Sunday, October 14, 2012
I'm experiencing now the first time that I've needed to pull the emergency brake during maintenance. How did I get to this point?
I started off the week well, beginning a 3-week program of strictness, in hopes of getting to the bottom of my maintenance range. I tracked my calories carefully and I thought things were going well. I was eating between 1300-1700 calories a day and working out as usual. I should have started dropping, going from 131.5 down to 130 or so.
That was the plan, anyway. But it didn't happen. Instead, I started going UP. It's possible I was eating more than I thought I was (a few handfuls of trail mix here or there...). I went out to dinner on Friday night, so I expected that to bump me up. I also know I was on days 26-30 of my cycle, so that may have something to do with it. And just like last month, my period is taking its own sweet time getting here, which just makes me feel bloated and gross. But seeing the number on the scale creep up over the last 4 days from 131.5 to 132.5 to 133 to 133.5 has been demoralizing.

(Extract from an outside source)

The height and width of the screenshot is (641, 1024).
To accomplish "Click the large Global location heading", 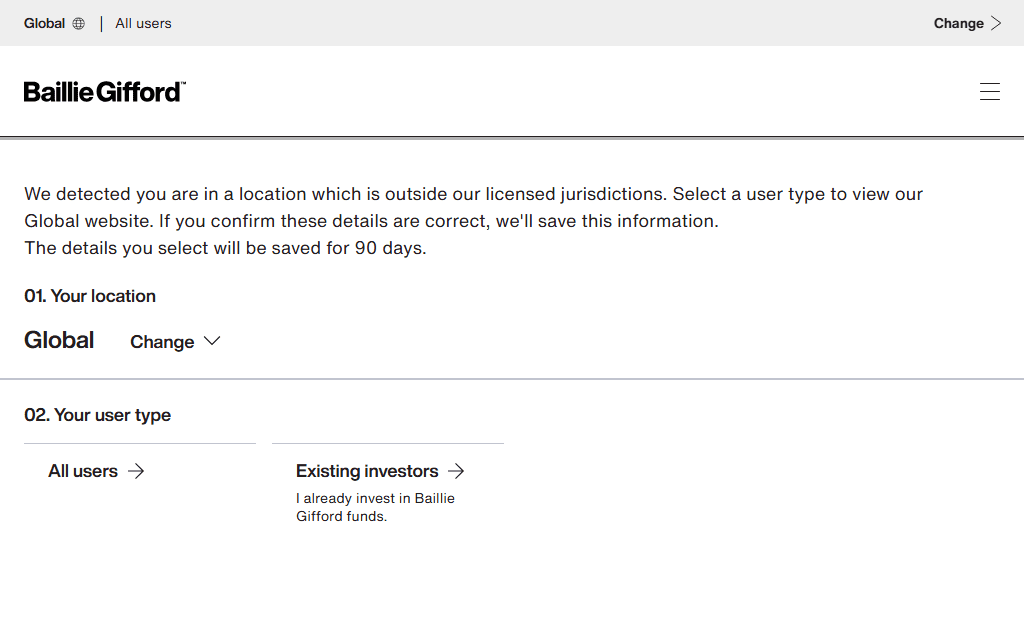I will [59, 340].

So yesterday, after running a great 10k race, I just blew it. It was the combination of frustration from virtuous behavior that wasn't paying off and feeling entitled because I ran a hard race: I ate like crap yesterday. After running my race, I was ravenous, and that started eating that spun out of control all day. Ate a bread and butter and a cookie after the race, a hoagie sandwich with tons of mayo and cheese and sauce for lunch, and pasta with garlic bread (lots of it) for dinner. It was a day that would have been pretty typical for me before but now felt out of control.
So this morning, what was the damage? 135.0. Oh my, oh my, oh my. I started having automatic thoughts like, "Well, I've already blown it. I might as well just eat, because there's no way that I can stay at 130." The good news is that I recognized this all-or-nothing tendency and am remembering my maintenance plan strategy of immediate correction. So what if I'm at 135? Part of that's probably water weight/bloat, and the rest of it will come off with a couple of weeks of concerted effort.
So I'm going back to basics: 1200 calories a day and some kind of exercise every day, until I get back to at least 131.5. I'm going to be totally disciplined. I'm not going to get down on myself, because after all I ran a great 10k and I knew there would be these ups and downs. But I'm also going to get back under control.